* _Input for this task_:

+ + + + + + +

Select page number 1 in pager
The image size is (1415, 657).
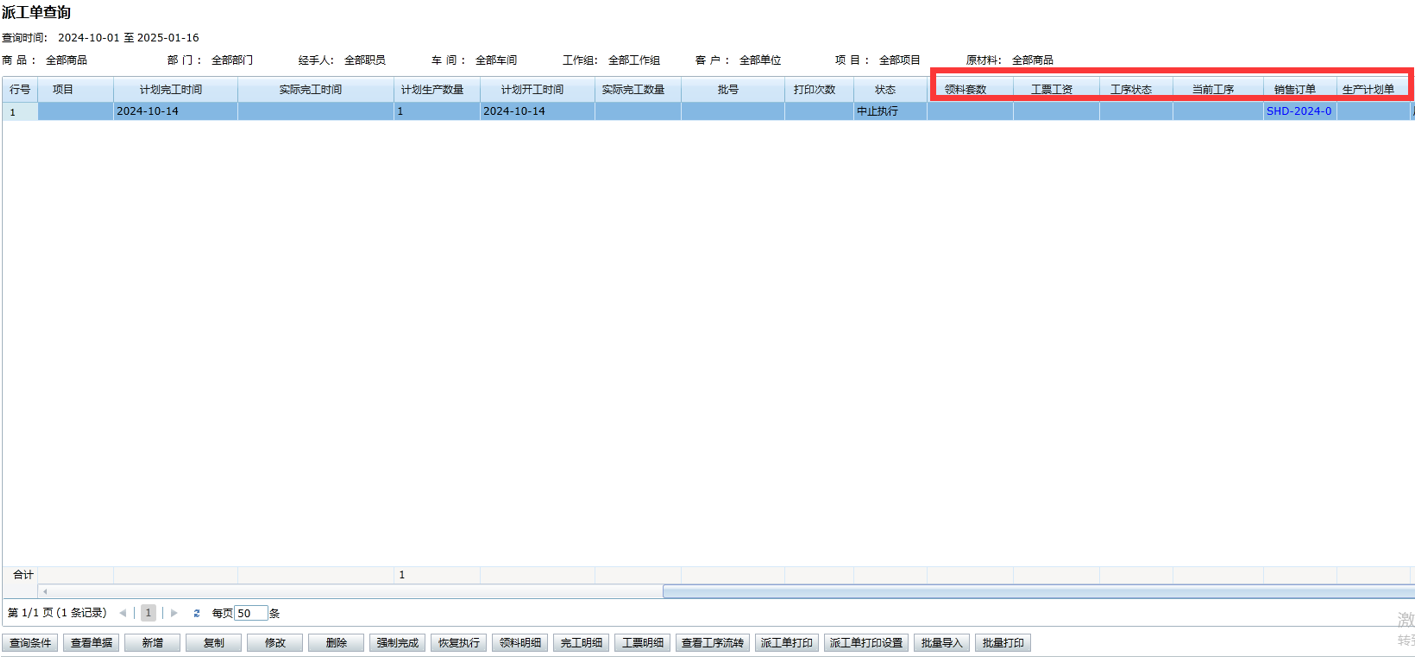(148, 613)
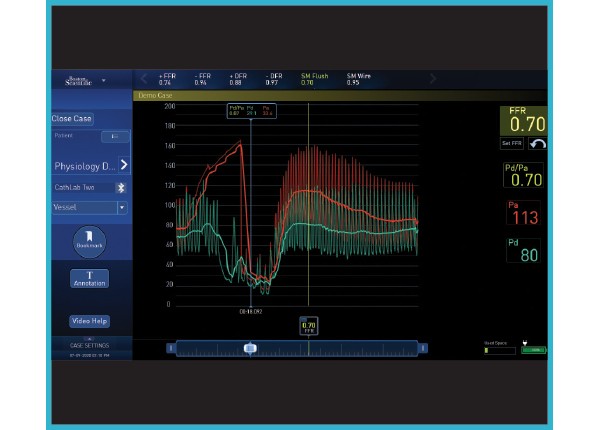Viewport: 600px width, 430px height.
Task: Select the SM Flush 0.70 recording
Action: [x=314, y=80]
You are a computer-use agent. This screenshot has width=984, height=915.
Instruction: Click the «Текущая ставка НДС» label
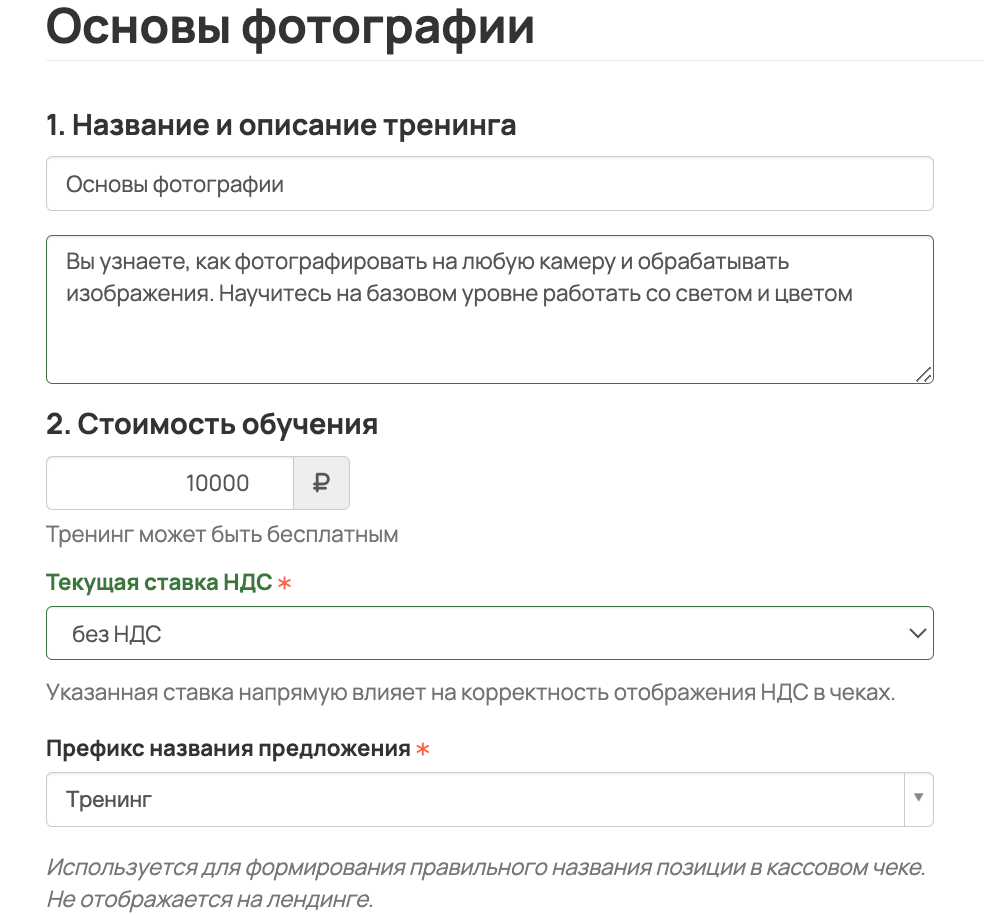coord(159,582)
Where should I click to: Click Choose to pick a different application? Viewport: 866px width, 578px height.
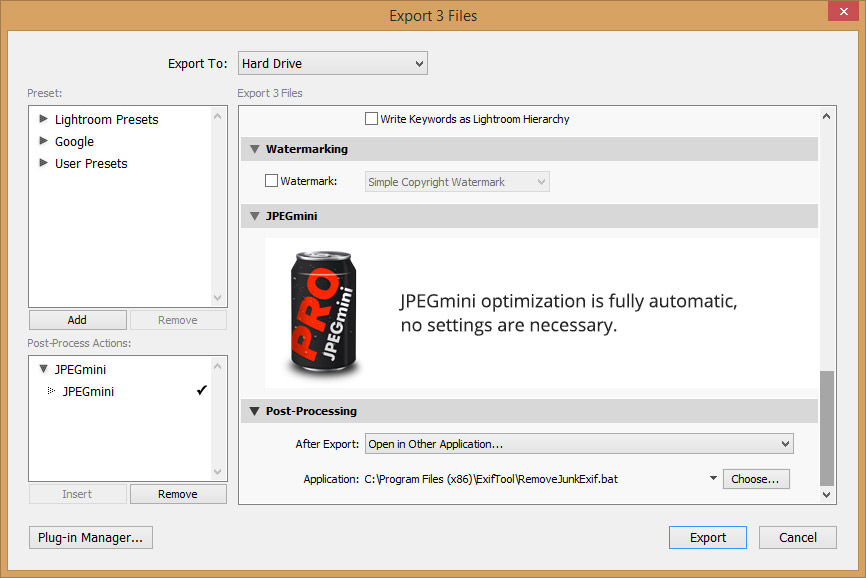755,479
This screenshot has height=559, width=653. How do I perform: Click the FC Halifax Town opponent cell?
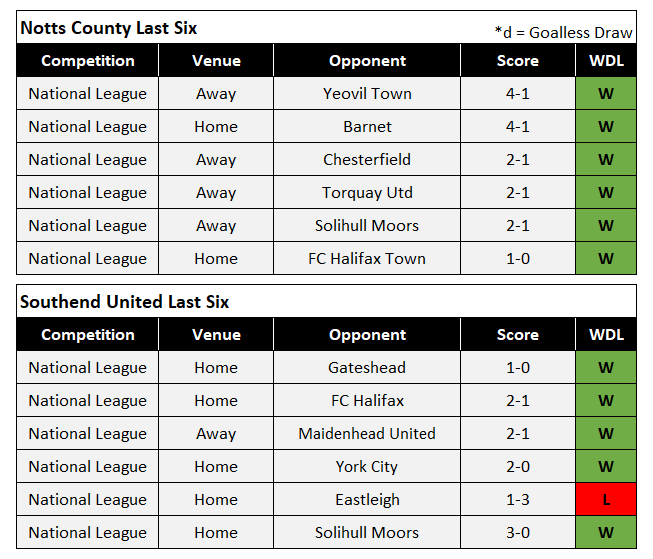[367, 258]
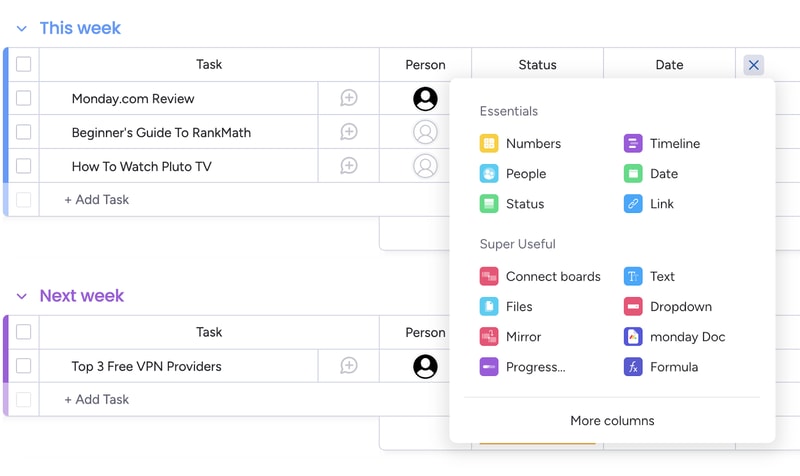
Task: Add a People column via its icon
Action: [x=489, y=173]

+ + + + + + +

What you return must match, line for line, the span from the line containing "You are a computer-use" through the last line of the listing above, with every picture omitted.

You are a computer-use agent. This screenshot has width=984, height=915.
Instruction: Click the «Текущая ставка НДС» label
coord(159,582)
Where should I click to: Click Choose to pick a different application? Viewport: 866px width, 578px height.
755,479
This screenshot has height=559, width=653. How do I perform: Click the FC Halifax Town opponent cell?
[367, 258]
Task: Add a People column via its icon
Action: [x=489, y=173]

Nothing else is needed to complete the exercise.